▶ Exercise materials:
Segment Open
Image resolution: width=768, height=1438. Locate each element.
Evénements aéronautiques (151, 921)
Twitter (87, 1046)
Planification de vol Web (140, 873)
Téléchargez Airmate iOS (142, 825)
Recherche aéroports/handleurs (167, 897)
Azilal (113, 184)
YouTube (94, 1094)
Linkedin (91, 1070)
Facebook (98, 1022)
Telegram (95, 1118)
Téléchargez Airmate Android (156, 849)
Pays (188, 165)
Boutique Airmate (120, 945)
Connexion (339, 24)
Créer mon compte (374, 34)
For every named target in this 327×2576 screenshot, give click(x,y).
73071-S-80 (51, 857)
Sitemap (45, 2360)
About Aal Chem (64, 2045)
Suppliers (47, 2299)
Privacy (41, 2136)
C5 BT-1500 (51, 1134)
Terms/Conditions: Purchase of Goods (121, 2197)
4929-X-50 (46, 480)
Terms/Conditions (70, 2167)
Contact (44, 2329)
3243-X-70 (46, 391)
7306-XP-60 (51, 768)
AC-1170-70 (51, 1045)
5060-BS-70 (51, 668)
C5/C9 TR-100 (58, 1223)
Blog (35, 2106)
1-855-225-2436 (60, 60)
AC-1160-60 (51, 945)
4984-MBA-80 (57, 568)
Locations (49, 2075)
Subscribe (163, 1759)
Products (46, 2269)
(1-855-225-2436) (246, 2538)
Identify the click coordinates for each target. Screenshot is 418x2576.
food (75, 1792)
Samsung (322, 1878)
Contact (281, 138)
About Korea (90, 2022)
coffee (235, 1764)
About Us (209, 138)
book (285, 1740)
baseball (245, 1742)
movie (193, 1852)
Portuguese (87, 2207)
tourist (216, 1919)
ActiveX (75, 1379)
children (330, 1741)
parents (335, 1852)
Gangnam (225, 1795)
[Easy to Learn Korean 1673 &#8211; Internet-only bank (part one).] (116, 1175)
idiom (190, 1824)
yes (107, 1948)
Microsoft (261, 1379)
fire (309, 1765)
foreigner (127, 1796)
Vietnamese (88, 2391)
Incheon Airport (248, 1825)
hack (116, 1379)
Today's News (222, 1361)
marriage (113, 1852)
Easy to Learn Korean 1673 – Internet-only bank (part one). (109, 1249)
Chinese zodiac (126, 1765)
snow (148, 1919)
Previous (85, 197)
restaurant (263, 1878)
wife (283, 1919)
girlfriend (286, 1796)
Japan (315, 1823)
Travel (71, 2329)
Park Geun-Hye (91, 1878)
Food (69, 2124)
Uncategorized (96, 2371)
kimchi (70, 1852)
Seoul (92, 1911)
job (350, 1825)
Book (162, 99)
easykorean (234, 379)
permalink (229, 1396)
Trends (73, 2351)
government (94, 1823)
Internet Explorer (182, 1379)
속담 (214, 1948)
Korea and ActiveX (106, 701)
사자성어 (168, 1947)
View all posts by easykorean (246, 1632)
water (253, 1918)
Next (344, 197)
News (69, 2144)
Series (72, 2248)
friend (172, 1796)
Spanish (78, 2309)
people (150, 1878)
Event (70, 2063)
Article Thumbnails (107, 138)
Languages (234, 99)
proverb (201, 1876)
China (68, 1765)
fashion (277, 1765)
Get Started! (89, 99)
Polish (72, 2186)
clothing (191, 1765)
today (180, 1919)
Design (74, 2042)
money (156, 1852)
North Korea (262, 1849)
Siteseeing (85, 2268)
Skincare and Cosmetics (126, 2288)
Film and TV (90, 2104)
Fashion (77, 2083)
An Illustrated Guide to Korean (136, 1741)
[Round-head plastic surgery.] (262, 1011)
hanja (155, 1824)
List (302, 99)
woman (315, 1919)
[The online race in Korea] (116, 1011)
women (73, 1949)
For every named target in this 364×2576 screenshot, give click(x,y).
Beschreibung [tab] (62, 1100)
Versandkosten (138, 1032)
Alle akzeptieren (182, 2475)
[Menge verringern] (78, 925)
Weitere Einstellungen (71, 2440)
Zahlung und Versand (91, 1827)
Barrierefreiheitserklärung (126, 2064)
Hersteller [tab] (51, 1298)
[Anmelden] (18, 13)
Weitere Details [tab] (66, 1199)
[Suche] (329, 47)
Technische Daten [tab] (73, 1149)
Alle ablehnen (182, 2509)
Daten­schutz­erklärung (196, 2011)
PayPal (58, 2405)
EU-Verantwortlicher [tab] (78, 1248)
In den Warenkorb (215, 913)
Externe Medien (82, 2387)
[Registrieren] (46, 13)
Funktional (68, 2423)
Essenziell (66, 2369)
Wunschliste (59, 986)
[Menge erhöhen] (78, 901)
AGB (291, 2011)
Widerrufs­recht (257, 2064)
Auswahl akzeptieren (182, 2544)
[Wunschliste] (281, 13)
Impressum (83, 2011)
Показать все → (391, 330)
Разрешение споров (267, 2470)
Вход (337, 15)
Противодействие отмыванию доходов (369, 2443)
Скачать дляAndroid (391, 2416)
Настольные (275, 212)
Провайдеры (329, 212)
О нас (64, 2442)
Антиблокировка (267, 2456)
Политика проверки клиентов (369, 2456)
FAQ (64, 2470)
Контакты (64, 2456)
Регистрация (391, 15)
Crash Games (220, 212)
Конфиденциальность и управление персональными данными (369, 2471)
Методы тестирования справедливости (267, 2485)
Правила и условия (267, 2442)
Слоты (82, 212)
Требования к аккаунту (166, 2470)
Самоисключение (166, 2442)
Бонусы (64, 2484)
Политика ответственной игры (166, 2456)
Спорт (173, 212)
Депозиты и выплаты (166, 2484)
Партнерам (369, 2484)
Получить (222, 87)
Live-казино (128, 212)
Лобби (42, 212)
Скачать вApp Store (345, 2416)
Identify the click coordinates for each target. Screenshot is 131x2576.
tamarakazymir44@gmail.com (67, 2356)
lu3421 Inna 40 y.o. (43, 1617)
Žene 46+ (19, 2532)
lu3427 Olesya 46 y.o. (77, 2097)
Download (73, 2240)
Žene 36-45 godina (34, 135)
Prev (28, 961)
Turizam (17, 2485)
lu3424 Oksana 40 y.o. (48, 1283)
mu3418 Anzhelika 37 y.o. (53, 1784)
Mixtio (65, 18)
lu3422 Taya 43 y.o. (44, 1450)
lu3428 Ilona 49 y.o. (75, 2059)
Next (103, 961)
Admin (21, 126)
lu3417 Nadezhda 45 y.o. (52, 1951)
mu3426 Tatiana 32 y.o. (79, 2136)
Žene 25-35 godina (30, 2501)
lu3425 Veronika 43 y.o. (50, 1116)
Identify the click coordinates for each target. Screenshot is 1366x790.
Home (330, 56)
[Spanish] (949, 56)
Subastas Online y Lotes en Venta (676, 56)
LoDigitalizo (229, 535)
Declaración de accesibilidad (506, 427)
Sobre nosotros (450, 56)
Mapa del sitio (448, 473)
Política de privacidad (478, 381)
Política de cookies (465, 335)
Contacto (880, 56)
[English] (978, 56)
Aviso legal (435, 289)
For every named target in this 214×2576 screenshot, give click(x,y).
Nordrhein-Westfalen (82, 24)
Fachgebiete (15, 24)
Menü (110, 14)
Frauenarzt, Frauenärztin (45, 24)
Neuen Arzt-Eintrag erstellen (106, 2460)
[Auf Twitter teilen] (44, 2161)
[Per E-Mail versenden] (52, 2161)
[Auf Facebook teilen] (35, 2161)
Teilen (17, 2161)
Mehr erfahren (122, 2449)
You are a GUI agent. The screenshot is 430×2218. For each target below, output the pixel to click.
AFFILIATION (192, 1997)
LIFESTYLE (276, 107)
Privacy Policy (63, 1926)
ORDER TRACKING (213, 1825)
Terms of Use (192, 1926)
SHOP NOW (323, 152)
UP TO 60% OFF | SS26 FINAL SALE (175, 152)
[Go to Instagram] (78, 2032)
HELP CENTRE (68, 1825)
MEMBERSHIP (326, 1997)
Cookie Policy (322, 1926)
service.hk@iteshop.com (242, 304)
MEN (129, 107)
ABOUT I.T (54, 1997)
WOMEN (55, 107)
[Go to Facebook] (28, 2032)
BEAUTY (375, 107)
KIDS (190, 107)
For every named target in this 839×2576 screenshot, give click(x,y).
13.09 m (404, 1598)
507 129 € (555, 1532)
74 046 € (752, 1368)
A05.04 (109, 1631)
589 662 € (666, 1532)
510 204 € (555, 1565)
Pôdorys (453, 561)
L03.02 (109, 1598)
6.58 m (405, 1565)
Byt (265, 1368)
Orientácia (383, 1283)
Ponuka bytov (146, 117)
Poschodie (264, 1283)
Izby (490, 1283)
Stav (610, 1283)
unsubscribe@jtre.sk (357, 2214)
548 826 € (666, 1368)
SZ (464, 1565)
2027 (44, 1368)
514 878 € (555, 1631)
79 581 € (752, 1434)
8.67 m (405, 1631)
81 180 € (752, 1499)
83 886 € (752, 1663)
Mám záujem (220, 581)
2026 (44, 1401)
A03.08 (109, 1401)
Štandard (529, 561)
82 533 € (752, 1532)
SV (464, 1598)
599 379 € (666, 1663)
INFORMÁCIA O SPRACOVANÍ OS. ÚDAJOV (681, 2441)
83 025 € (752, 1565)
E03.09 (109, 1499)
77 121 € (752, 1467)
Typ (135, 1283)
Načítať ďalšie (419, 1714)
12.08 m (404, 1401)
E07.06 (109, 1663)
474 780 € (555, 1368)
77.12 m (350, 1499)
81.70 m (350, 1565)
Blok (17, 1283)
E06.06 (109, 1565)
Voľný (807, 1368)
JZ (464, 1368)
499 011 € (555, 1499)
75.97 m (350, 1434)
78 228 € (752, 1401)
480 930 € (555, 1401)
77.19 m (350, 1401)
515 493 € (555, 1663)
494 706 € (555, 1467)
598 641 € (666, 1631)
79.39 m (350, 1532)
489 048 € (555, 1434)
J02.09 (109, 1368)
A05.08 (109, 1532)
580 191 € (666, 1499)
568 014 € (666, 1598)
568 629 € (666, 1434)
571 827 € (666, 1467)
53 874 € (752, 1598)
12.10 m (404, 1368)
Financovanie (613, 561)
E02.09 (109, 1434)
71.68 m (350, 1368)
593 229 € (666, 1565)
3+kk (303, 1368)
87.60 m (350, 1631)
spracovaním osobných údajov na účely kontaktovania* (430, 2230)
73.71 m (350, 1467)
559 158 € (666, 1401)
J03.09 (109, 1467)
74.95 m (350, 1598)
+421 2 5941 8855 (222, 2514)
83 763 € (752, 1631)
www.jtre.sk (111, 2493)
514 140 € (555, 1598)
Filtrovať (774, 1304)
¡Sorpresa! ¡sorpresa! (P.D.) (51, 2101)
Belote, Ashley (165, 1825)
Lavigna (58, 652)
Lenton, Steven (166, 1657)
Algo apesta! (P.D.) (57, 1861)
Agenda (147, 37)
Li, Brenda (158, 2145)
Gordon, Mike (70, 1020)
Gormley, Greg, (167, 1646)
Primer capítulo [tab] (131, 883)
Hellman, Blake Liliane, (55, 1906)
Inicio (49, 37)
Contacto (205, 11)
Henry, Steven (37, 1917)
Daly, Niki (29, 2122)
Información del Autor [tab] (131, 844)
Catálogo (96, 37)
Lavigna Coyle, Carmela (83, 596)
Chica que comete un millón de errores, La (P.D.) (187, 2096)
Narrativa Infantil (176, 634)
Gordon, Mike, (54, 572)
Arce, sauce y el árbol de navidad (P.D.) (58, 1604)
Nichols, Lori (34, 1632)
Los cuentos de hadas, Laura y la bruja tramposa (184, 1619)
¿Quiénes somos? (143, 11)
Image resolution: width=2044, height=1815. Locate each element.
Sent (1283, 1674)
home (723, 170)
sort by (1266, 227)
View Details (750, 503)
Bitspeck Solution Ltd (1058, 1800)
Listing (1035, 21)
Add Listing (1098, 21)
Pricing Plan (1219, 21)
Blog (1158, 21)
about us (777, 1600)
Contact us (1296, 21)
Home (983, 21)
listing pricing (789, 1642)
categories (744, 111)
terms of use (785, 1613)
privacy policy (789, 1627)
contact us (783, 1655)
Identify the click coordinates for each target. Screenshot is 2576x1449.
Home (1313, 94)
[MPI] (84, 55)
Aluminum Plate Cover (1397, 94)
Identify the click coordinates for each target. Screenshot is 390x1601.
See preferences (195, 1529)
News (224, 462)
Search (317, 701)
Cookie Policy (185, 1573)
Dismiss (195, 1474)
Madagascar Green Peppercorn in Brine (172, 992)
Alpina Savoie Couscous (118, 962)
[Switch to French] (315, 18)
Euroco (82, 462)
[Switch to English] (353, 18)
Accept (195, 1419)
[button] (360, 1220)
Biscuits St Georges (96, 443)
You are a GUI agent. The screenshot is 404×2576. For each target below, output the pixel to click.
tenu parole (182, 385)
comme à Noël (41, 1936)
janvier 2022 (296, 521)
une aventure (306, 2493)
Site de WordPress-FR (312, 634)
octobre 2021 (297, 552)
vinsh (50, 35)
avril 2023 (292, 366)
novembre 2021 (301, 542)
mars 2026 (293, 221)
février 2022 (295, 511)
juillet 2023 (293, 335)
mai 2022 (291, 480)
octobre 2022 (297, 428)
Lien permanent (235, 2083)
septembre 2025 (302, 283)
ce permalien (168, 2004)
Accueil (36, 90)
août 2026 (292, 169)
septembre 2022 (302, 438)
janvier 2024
Segment Closed
▶ What is expected:
Look through the entries. Copy out each line with "resolution" in it.

▶ Response area:
Image resolution: width=768, height=1438. Locate each element.
Image resolution: width=2044, height=1815. Locate each element.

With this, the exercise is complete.